15. A compressor comprising:
a compressor housing including a crank chamber, a suction chamber, a
discharge chamber, and a cylinder block;
a plurality of cylinders formed in said cylinder block, each of said
cylinders having an inner surface;
a plurality of pistons, each of which is slidably disposed within one of
said cylinders, each of said pistons having an end and an axis;
a drive shaft rotatably supported in said cylinder block;
a plate tiltably connected to said drive shaft;
a bearing coupling said plate to said pistons, so that said pistons are
driven in a reciprocating motion within said cylinders upon rotation of
said plate;
at least one working chamber defined by the end of each of said pistons and
the inner surface of each of said cylinders;
a support portion disposed coaxially with said drive shaft and tiltably
supporting a central portion of said plate; and
a piston guiding mechanism including at least one first guide formed on a
peripheral surface of said piston, and at least one second guide disposed
within said housing for guiding said at least one first guide to slide
smoothly along said at least one second guide so as to prevent said piston
from rotating around axis thereof or radially inclining as said piston
reciprocates within said cylinders;
wherein said first guide includes at least one groove formed on a
peripheral of said piston and is parallel to the reciprocating direction
of said piston for connecting with said second guide, and said second
guide includes at least one arm extending from said compressor housing;
and
wherein each of said groove of said first guide and said arm of said second
guide have a key hole shaped cross-section.
Description
BACKGROUND OF THE INVENTION
1. Field of the Invention
The present invention relates to a piston-type compressor, in which fluid
may be compressed by means of reciprocating pistons connected to a swash
plate. More particularly, it relates to a guiding mechanism for
reciprocating pistons, which improves control of the position of the
pistons in the refrigerant compressor for an automotive air-conditioning
system.
2. Description of the Prior Art
A swash plate refrigerant compressor with a variable displacement
mechanism, particularly, a single head piston-type compressor suitable for
use in an automotive air condition system, is disclosed in U.S. Pat. No.

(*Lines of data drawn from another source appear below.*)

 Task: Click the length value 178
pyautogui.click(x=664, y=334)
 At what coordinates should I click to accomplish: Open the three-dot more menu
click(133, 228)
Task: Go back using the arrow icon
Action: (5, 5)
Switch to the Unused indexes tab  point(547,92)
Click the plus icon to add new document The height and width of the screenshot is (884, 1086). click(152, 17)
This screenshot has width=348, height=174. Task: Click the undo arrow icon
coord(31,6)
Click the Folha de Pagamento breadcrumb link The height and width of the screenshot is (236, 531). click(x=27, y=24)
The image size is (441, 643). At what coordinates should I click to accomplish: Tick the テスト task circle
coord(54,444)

4,664,604, which disclosure is incorporated herein by reference. Referring
to FIGS. 1, 2, and 3, a cylinder block is accommodated in cylindrical
housing 211 of a compressor. Pistons 48 are accommodated in cylinders 127
and are reciprocally movable therein. Drive shaft 115, which is driven by
an engine, is rotatably supported by means of the central portion of the
cylinder block and a front cover. Rotor plate 118 is mounted on drive
shaft 115 and synchronously rotates with drive shaft 115. Further, swash
plate 124 is tiltably mounted on drive shaft 115 and is reciprocally
slidable together with spherical sleeve 129 parallel to the axis of drive
shaft 115. Rotor plate 118 and swash plate 124 are connected to each other
by means of a hinge mechanism. Swash plate 124 is engaged along its
circumference with the interior portion of the associated piston(s) 48.

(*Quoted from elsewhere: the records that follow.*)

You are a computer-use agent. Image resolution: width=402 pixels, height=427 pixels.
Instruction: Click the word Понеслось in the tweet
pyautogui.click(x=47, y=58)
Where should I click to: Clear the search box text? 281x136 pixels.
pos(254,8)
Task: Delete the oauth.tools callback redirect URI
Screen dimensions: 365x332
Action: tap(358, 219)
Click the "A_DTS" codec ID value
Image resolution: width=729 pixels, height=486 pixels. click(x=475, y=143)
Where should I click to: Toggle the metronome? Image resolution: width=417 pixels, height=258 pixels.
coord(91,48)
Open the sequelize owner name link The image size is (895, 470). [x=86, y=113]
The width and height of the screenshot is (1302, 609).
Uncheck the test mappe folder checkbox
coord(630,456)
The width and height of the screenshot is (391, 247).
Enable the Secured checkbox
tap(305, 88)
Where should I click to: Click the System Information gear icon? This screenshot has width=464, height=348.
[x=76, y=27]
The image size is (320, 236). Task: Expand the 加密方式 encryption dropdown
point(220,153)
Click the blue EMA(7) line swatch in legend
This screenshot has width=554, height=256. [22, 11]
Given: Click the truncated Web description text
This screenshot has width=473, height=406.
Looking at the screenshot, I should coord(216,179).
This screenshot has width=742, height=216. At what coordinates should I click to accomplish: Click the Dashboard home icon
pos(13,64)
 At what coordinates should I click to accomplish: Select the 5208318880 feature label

According to the above-described compressor, when drive shaft 115 is
rotated, rotor plate 118 rotates together with drive shaft 115. The
rotation of rotor plate 118 is transferred to swash plate 124 through the
hinge mechanism. Rotor plate 118 is rotated with a surface inclined with
respect to drive shaft 115, so that pistons 48 reciprocate in cylinder
127, respectively. Therefore, refrigerant gas is drawn into an inlet
chamber and compressed and discharged from the inlet chamber into an
associated discharge chamber, respectively.
Control of displacement of this compressor may be achieved by varying the
stroke of piston 48. The stroke of piston 48 varies depending on the
difference between pressures which are acting on the opposing sides of
swash plate 124. This difference is created by variance between the
pressure in a crank chamber acting on the rear surface 48a of piston 48
and suction pressure in cylinder 127 acting on the front surface 48b of
piston 48, and acts on swash plate 124, through piston 48.
Cylinder housing 211 includes projection portion(s) 212 extending therefrom
toward the interior of housing 211 and parallel to the reciprocating
direction of piston(s) 48 for preventing the rotation of piston(s) 48
around its axis (their axes). In this arrangement, the frictional force
between swash plate 124 and spherical sleeves 129 is generated because
swash plate 124 slides in spherical sleeves 129 while rotating. Thereby,
the frictional force acts on piston 48 to forcibly move them in the
direction of the inner surface of cylinder 127 and urging them to rotate
around the axis of piston 48.
Further, the inner surface of cylinder 127 functions to prevent piston 48
from inclining in a radial direction except for its rotation. However, it
is difficult for cylinder 127 to prevent piston 48 from inclining in a
radial direction when piston 48 approaches a bottom dead center position
because the area of contact between piston 48 and cylinder 127 relative to
the length of the piston within the cylinder decreases in comparison with
that of existing near a top dead center position of piston 48, though
cylinder 127 may prevent piston 48 from inclining in a radial direction
when piston 48 approaches a top dead center position.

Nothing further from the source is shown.